▸ **YOUR ASSIGNMENT**: All lines from the one with "Instruction: Click the" to the end of the data: return those exactly, and only those.

----------

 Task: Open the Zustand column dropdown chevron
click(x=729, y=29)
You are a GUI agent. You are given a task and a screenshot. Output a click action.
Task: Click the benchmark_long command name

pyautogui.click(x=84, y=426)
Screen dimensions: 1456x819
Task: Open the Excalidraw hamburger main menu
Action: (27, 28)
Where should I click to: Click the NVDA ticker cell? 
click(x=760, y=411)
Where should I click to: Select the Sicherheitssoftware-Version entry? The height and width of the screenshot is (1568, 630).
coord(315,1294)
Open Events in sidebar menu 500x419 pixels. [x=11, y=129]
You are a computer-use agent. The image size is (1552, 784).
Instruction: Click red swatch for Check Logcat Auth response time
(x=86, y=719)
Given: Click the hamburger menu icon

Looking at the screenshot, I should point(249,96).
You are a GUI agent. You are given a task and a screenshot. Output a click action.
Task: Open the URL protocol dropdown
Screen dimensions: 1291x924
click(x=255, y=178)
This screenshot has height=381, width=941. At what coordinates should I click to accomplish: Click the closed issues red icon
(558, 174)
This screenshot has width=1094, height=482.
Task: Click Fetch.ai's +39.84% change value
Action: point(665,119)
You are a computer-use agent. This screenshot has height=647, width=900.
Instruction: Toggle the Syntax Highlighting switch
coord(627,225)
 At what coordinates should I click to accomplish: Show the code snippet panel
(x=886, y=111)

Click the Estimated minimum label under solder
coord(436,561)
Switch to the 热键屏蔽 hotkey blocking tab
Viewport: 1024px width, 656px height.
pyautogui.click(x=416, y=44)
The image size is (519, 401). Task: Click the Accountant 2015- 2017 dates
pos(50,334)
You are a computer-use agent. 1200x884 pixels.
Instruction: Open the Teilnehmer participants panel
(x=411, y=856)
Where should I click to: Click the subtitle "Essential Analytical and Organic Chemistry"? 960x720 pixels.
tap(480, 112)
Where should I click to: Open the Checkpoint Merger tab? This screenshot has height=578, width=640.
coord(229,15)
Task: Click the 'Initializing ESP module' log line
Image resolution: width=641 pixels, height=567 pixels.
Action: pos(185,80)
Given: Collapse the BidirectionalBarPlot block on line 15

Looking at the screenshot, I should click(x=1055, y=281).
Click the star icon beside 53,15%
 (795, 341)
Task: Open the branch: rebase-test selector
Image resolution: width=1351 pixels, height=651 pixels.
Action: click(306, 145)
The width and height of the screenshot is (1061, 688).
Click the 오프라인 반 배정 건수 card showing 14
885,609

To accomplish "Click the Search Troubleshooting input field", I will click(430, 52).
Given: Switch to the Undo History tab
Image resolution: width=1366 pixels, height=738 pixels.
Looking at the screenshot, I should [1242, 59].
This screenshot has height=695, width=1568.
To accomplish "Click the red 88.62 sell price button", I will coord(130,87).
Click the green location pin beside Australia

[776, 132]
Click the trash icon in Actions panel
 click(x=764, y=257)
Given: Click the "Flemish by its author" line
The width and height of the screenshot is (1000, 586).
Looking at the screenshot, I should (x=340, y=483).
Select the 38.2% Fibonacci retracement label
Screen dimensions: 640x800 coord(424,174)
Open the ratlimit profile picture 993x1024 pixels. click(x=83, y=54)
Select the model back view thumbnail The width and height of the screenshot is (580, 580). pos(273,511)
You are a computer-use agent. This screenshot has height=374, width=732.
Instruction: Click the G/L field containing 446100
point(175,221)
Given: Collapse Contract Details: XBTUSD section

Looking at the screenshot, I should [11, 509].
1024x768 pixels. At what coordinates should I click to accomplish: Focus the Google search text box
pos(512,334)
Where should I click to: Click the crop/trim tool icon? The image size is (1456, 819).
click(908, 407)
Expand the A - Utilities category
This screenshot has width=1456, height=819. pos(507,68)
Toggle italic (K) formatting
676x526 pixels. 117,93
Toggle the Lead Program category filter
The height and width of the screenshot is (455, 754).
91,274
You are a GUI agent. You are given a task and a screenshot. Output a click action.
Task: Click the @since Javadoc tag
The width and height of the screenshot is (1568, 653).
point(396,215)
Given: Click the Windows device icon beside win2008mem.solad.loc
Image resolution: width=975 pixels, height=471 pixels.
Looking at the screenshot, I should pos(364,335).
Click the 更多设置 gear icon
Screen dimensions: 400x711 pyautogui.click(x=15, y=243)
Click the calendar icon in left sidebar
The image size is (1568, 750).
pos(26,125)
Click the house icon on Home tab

----------

▸ **WORKED SOLUTION**:
Instruction: Click the G/L field containing 446100
point(175,221)
Given: Collapse Contract Details: XBTUSD section

Looking at the screenshot, I should [11, 509].
1024x768 pixels. At what coordinates should I click to accomplish: Focus the Google search text box
pos(512,334)
Where should I click to: Click the crop/trim tool icon? The image size is (1456, 819).
click(908, 407)
Expand the A - Utilities category
This screenshot has width=1456, height=819. pos(507,68)
Toggle italic (K) formatting
676x526 pixels. 117,93
Toggle the Lead Program category filter
The height and width of the screenshot is (455, 754).
91,274
You are a GUI agent. You are given a task and a screenshot. Output a click action.
Task: Click the @since Javadoc tag
The width and height of the screenshot is (1568, 653).
point(396,215)
Given: Click the Windows device icon beside win2008mem.solad.loc
Image resolution: width=975 pixels, height=471 pixels.
Looking at the screenshot, I should pos(364,335).
Click the 更多设置 gear icon
Screen dimensions: 400x711 pyautogui.click(x=15, y=243)
Click the calendar icon in left sidebar
The image size is (1568, 750).
pos(26,125)
Click the house icon on Home tab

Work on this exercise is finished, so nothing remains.